A red-black tree is a binary search tree that has an extra bit of information for each node: its color, which can be red or black. Each node of the tree contains the fields color, key, left, right and parent. If the parent or any of the left or right children does not exist, the respective field is set to null.
A binary search tree is red-black tree if it meets the following properties:
- Each node is either red or black.
- The root is always black.
- If a node is red then both is children must be black.
- Every path from a node to a leaf contains the same number of black nodes.
We will refer to the number of these properties later in our examples, so it is good to know them.
Here is an example of a red-black tree:
The number of black nodes on any path from a node down to a leaf node will be called the black height of the node. The notion of black height is well defined on the basis of property 4, according to which all paths from a node to a leaf have the same number of black nodes. We define the black height of a red-black tree as the black height of its root.
This means that whenever a new node is inserted into the tree it will not become significantly unbalanced, because the properties need to be maintained, which is the major advantage of using this type of data structure. Let’s now look at some operations that can be performed on red-black trees:
- When we execute insertions and deletions on a red-black tree with n nodes, it could happen that some of the properties of this data structure are not respected. In order to restore these properties, the colors of some of the nodes in the tree and the pointer structure need to be changed.

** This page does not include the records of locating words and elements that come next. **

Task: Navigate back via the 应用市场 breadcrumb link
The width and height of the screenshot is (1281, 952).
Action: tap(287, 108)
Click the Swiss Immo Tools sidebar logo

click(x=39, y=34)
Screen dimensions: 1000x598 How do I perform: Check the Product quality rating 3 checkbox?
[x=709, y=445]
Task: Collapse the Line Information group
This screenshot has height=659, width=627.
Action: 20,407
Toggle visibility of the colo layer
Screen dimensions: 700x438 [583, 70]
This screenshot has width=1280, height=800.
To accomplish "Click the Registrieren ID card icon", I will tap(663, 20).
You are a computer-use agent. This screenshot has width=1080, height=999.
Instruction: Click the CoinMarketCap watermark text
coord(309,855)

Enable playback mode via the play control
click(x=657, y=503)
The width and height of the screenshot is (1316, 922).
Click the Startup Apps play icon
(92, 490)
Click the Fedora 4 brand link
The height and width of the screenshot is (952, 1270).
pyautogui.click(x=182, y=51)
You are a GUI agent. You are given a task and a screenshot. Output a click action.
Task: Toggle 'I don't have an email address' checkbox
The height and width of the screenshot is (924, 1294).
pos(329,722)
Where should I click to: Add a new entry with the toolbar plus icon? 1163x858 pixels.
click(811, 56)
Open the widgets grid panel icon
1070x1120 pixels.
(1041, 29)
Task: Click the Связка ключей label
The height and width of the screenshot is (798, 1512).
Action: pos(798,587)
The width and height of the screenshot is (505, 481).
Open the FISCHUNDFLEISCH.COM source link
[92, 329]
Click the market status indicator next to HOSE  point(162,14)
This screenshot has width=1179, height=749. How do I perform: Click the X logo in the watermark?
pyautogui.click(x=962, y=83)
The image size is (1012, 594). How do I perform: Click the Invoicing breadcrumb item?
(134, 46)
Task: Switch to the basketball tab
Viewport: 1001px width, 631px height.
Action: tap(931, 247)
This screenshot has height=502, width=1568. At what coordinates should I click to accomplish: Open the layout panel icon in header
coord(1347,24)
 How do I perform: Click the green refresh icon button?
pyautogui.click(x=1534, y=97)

The structure of the pointers is changed by rotation. There are two types of rotation: left and right rotation. In order to be able to perform a right rotation on a node x, the left child of the node must not be null. The tree is then rotated to the right, so in our example 8 becomes the right child of 4. If the left child of the initial root already had a right child (in our case it did – 5), we make its right child the left child of the initial root (the left child of 8 in our example). Finally, all the nodes that are located on a different level in the rotated tree change their color (in our example, all of them, except 5). The process of left rotation is symmetrical to the left rotation. The following image describes these two techniques:
- Inserting a node in a red-black tree with n nodes can be done in timeO (log n). We will firstly used the procedure of inserting into a binary search tree to insert a node x in the tree. Next, we will color x with red. To guarantee the preservation of the red-black properties, we recover the resulting tree by node re-coloring and by performing rotations. After insertion only the third property can be broken, which states that a red colored node cannot have a child colored in red. Specifically,property 3 is violated if the parent of x is red. There are a couple of cases to consider:
a). If the parent of the newly inserted node is red, then this must mean that its parent is black, because the tree was a red-black tree before. In this case we color both the inserted node and its parent with black, then color the grandparent of the newly inserted node with red, in order to preserve the fourth property. For example, if we were to insert ‘1’ in the tree shown in the picture above in the right, we would firstly insert it to the left of ‘2’. We would then color both 1 and 1 in black and 4 in red.
b). If the parent of the newly inserted node is black, then we can keep the red color of the node, because it does not break the fourth property.
For example, if we were to insert 9 in the red-black tree above, we would firstly follow the insertion procedure that applies to regular binary search trees and obtain the following tree, which violates properties 3 and 4:
All we need to do now is change the color of 9, which will restore all the properties of a red-black tree:
- Deletion in red-black trees is not much more complicated than insertion.
- If the node we want to remove is red then we would still end up with a red-black tree after its deletion. This means we can use exactly the same algorithm as with regular binary search trees.
- If the node we want to remove is black its descendants must be given another black ancestor in order not to break the fourth property. If both descendants are red then we can color the one that will replace the black node removed in black. If not, we will need to restructure the tree.
For example, suppose we want to delete the root of our red-black tree above. Following the steps described in the section corresponding to regular binary search trees, we delete the root’s key and replace it with the largest value in the left sub-tree (in this case 5), as follows:
This tree does not violate any of the four properties, so this time we do not need to change colors.
The key thing to remember about red-black trees is that they enable the implementation of all dictionary operations in O(log n). The four properties discussed make this data structure more balanced than regular binary search trees.